EXERCISE PROMPT:
Select from the data all lines with the word "Launch".
------ TASK INPUT ------
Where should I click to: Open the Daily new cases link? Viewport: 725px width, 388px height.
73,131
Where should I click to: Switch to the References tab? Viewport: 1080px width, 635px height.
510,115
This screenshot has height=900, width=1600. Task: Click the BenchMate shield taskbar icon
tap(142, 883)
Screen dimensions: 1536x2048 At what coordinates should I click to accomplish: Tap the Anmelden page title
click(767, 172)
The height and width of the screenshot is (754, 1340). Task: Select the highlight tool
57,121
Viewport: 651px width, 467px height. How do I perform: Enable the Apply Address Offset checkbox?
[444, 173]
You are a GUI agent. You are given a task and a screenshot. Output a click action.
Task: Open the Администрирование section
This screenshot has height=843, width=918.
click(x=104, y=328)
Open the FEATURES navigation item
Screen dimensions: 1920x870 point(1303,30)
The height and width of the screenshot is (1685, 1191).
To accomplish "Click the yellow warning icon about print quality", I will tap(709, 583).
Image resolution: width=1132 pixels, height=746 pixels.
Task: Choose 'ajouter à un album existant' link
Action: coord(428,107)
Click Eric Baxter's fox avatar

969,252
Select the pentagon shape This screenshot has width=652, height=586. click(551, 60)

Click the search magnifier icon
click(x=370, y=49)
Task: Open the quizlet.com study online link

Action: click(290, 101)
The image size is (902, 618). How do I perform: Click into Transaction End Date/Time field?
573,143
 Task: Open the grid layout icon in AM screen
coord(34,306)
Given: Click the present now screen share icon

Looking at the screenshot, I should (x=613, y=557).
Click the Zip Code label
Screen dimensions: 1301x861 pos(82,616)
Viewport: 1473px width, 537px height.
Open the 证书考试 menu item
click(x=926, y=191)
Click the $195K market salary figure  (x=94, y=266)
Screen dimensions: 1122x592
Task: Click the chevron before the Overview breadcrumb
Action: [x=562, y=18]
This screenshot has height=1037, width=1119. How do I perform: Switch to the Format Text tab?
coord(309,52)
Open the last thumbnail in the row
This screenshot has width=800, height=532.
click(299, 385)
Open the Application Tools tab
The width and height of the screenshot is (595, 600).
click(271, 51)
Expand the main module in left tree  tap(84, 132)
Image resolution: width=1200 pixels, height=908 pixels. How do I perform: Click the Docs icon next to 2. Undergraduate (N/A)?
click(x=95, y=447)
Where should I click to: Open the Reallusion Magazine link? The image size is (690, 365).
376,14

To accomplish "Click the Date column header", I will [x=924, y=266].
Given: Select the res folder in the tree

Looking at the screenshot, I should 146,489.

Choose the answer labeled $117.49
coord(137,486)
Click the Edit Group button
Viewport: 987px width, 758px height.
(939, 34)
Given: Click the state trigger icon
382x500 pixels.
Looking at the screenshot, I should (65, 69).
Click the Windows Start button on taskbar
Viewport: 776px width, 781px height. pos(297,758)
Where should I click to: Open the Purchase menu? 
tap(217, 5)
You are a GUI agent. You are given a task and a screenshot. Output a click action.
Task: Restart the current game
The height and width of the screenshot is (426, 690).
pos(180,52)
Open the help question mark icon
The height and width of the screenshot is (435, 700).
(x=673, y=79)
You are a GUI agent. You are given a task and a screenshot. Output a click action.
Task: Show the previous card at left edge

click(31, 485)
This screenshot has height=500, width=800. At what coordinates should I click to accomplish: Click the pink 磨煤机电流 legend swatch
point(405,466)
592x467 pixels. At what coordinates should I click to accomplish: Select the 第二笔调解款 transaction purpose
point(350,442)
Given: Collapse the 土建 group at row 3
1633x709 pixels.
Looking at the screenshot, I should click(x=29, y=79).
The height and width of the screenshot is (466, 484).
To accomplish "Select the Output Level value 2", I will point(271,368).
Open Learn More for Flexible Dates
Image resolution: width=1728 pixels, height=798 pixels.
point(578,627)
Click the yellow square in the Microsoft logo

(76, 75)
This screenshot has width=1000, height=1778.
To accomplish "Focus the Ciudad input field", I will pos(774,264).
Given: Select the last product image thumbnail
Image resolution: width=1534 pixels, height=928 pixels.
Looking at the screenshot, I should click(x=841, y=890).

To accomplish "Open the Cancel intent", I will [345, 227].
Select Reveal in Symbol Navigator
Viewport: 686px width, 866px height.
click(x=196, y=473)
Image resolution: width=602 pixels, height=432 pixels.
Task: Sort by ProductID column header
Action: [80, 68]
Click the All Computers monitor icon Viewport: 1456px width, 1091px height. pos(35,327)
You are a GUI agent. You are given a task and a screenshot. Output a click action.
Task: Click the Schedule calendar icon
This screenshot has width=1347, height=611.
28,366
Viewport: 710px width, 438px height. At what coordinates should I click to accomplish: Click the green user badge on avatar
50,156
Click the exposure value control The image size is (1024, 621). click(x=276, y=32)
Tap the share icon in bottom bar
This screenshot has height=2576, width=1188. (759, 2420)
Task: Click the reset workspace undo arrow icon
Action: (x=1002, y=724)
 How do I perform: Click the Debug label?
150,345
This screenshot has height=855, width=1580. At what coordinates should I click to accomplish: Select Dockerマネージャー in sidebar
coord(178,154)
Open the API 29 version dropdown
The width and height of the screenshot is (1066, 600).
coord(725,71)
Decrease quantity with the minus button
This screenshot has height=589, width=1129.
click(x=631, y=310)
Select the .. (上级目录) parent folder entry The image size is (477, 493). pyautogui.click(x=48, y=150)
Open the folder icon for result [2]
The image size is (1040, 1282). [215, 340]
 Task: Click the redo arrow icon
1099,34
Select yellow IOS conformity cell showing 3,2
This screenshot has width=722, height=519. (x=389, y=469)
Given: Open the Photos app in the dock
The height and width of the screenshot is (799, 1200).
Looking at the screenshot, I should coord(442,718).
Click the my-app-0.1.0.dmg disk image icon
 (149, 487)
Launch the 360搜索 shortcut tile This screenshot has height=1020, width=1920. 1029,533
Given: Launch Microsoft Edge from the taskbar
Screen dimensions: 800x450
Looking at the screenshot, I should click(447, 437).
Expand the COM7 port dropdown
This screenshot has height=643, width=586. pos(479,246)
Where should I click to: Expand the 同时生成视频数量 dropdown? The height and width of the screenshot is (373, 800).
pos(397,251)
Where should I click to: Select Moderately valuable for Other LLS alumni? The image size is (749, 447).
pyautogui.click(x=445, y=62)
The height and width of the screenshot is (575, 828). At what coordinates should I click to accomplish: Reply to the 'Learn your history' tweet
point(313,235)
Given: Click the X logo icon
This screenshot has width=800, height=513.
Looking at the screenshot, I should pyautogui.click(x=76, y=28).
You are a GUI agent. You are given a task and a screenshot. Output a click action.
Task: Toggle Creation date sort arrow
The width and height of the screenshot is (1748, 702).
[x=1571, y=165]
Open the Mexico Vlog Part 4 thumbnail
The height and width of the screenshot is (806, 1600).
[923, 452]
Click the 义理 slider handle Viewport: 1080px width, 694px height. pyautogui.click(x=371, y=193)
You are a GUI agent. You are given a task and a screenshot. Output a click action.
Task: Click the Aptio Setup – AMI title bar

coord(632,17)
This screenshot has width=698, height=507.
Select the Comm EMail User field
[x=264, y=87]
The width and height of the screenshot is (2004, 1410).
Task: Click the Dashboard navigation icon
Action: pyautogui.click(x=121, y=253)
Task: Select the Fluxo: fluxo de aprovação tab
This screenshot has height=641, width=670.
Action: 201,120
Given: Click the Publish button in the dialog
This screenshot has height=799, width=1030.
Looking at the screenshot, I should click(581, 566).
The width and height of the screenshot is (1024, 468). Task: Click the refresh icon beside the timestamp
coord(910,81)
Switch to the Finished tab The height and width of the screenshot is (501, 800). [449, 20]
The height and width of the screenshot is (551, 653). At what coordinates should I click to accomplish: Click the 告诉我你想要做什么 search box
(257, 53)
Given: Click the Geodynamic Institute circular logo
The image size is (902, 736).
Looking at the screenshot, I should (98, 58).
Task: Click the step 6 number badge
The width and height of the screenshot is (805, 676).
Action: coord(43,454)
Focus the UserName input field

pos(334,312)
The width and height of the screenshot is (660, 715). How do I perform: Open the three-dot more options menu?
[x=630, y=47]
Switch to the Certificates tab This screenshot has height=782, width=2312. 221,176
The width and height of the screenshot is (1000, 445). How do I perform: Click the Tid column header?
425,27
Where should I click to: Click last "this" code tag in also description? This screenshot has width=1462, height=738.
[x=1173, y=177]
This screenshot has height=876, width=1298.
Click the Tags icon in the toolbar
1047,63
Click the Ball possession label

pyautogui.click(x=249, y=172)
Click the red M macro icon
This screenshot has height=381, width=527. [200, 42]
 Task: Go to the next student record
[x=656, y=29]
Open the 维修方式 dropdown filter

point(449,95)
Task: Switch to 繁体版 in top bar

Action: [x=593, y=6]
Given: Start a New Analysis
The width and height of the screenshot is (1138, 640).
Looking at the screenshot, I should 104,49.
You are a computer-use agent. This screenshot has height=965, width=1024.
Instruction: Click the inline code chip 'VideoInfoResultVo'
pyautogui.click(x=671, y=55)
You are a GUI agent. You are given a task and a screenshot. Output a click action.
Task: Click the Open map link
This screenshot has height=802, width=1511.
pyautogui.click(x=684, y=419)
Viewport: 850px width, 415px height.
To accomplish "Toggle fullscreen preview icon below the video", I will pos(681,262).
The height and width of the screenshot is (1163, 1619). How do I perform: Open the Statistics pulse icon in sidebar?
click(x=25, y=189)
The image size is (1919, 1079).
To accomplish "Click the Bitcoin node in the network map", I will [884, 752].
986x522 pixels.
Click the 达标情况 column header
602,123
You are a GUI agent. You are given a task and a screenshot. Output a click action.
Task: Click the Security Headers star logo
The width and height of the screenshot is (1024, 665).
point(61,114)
------
PROBLEM SOLUTION:
Launch the 360搜索 shortcut tile This screenshot has height=1020, width=1920. 1029,533
Given: Launch Microsoft Edge from the taskbar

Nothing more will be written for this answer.